## WORK TASK
Reproduce all entries precisely, down to the last character.

## GIVEN DATA
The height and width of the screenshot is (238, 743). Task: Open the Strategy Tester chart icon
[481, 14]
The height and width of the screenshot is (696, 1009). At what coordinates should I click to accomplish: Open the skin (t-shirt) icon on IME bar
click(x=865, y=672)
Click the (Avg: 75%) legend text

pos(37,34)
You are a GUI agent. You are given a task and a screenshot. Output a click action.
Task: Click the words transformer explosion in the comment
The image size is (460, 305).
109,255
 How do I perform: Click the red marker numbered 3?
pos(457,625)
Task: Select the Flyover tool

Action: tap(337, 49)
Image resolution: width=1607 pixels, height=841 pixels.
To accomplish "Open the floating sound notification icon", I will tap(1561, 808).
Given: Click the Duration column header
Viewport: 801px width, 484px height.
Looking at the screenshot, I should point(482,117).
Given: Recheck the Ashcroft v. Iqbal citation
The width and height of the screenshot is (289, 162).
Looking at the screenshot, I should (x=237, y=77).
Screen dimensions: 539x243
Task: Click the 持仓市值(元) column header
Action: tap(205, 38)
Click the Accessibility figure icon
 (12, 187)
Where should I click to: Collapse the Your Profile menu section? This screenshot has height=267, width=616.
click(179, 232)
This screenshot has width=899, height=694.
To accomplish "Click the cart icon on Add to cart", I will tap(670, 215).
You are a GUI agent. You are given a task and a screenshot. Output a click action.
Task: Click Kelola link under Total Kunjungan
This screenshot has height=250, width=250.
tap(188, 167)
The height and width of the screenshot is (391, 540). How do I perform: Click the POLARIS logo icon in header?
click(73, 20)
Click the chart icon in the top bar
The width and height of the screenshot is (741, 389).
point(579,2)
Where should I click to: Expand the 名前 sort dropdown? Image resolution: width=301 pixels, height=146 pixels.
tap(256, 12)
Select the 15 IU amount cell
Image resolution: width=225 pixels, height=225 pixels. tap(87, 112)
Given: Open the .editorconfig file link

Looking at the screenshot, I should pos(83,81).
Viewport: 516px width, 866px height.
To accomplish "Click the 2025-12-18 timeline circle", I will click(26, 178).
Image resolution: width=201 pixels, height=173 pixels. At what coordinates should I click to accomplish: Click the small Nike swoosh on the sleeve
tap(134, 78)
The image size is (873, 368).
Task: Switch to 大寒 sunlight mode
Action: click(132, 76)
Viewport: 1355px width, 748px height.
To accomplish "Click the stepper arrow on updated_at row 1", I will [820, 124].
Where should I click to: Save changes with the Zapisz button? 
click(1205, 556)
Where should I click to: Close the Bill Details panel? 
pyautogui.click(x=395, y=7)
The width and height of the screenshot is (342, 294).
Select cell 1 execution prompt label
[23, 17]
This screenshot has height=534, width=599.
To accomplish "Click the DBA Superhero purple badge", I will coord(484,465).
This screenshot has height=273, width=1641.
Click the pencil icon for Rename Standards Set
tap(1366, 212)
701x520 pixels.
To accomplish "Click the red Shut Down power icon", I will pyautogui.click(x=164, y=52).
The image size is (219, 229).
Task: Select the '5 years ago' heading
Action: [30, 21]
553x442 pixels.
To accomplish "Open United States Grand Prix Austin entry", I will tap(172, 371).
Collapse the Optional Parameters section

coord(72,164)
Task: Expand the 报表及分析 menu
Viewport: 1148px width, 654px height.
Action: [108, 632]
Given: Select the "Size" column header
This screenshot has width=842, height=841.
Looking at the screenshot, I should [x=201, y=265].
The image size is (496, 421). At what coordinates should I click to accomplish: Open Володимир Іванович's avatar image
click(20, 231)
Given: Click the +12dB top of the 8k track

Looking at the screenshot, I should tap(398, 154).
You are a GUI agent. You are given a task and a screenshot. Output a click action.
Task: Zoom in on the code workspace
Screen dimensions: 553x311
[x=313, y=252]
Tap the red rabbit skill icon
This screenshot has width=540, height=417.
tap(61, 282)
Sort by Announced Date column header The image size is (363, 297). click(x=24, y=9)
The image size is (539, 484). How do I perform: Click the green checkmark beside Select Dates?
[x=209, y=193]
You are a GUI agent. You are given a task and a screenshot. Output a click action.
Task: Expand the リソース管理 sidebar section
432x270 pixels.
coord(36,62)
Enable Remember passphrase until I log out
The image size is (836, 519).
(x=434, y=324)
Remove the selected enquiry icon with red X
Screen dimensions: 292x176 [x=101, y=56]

## EXERCISE ANSWER
The height and width of the screenshot is (238, 743). Task: Open the Strategy Tester chart icon
[481, 14]
The height and width of the screenshot is (696, 1009). At what coordinates should I click to accomplish: Open the skin (t-shirt) icon on IME bar
click(x=865, y=672)
Click the (Avg: 75%) legend text

pos(37,34)
You are a GUI agent. You are given a task and a screenshot. Output a click action.
Task: Click the words transformer explosion in the comment
The image size is (460, 305).
109,255
 How do I perform: Click the red marker numbered 3?
pos(457,625)
Task: Select the Flyover tool

Action: tap(337, 49)
Image resolution: width=1607 pixels, height=841 pixels.
To accomplish "Open the floating sound notification icon", I will tap(1561, 808).
Given: Click the Duration column header
Viewport: 801px width, 484px height.
Looking at the screenshot, I should point(482,117).
Given: Recheck the Ashcroft v. Iqbal citation
The width and height of the screenshot is (289, 162).
Looking at the screenshot, I should (x=237, y=77).
Screen dimensions: 539x243
Task: Click the 持仓市值(元) column header
Action: tap(205, 38)
Click the Accessibility figure icon
 (12, 187)
Where should I click to: Collapse the Your Profile menu section? This screenshot has height=267, width=616.
click(179, 232)
This screenshot has width=899, height=694.
To accomplish "Click the cart icon on Add to cart", I will tap(670, 215).
You are a GUI agent. You are given a task and a screenshot. Output a click action.
Task: Click Kelola link under Total Kunjungan
This screenshot has height=250, width=250.
tap(188, 167)
The height and width of the screenshot is (391, 540). How do I perform: Click the POLARIS logo icon in header?
click(73, 20)
Click the chart icon in the top bar
The width and height of the screenshot is (741, 389).
point(579,2)
Where should I click to: Expand the 名前 sort dropdown? Image resolution: width=301 pixels, height=146 pixels.
tap(256, 12)
Select the 15 IU amount cell
Image resolution: width=225 pixels, height=225 pixels. tap(87, 112)
Given: Open the .editorconfig file link

Looking at the screenshot, I should pos(83,81).
Viewport: 516px width, 866px height.
To accomplish "Click the 2025-12-18 timeline circle", I will click(26, 178).
Image resolution: width=201 pixels, height=173 pixels. At what coordinates should I click to accomplish: Click the small Nike swoosh on the sleeve
tap(134, 78)
The image size is (873, 368).
Task: Switch to 大寒 sunlight mode
Action: click(132, 76)
Viewport: 1355px width, 748px height.
To accomplish "Click the stepper arrow on updated_at row 1", I will [820, 124].
Where should I click to: Save changes with the Zapisz button? 
click(1205, 556)
Where should I click to: Close the Bill Details panel? 
pyautogui.click(x=395, y=7)
The width and height of the screenshot is (342, 294).
Select cell 1 execution prompt label
[23, 17]
This screenshot has height=534, width=599.
To accomplish "Click the DBA Superhero purple badge", I will coord(484,465).
This screenshot has height=273, width=1641.
Click the pencil icon for Rename Standards Set
tap(1366, 212)
701x520 pixels.
To accomplish "Click the red Shut Down power icon", I will pyautogui.click(x=164, y=52).
The image size is (219, 229).
Task: Select the '5 years ago' heading
Action: [30, 21]
553x442 pixels.
To accomplish "Open United States Grand Prix Austin entry", I will tap(172, 371).
Collapse the Optional Parameters section

coord(72,164)
Task: Expand the 报表及分析 menu
Viewport: 1148px width, 654px height.
Action: [108, 632]
Given: Select the "Size" column header
This screenshot has width=842, height=841.
Looking at the screenshot, I should [x=201, y=265].
The image size is (496, 421). At what coordinates should I click to accomplish: Open Володимир Іванович's avatar image
click(20, 231)
Given: Click the +12dB top of the 8k track

Looking at the screenshot, I should tap(398, 154).
You are a GUI agent. You are given a task and a screenshot. Output a click action.
Task: Zoom in on the code workspace
Screen dimensions: 553x311
[x=313, y=252]
Tap the red rabbit skill icon
This screenshot has width=540, height=417.
tap(61, 282)
Sort by Announced Date column header The image size is (363, 297). click(x=24, y=9)
The image size is (539, 484). How do I perform: Click the green checkmark beside Select Dates?
[x=209, y=193]
You are a GUI agent. You are given a task and a screenshot. Output a click action.
Task: Expand the リソース管理 sidebar section
432x270 pixels.
coord(36,62)
Enable Remember passphrase until I log out
The image size is (836, 519).
(x=434, y=324)
Remove the selected enquiry icon with red X
Screen dimensions: 292x176 [x=101, y=56]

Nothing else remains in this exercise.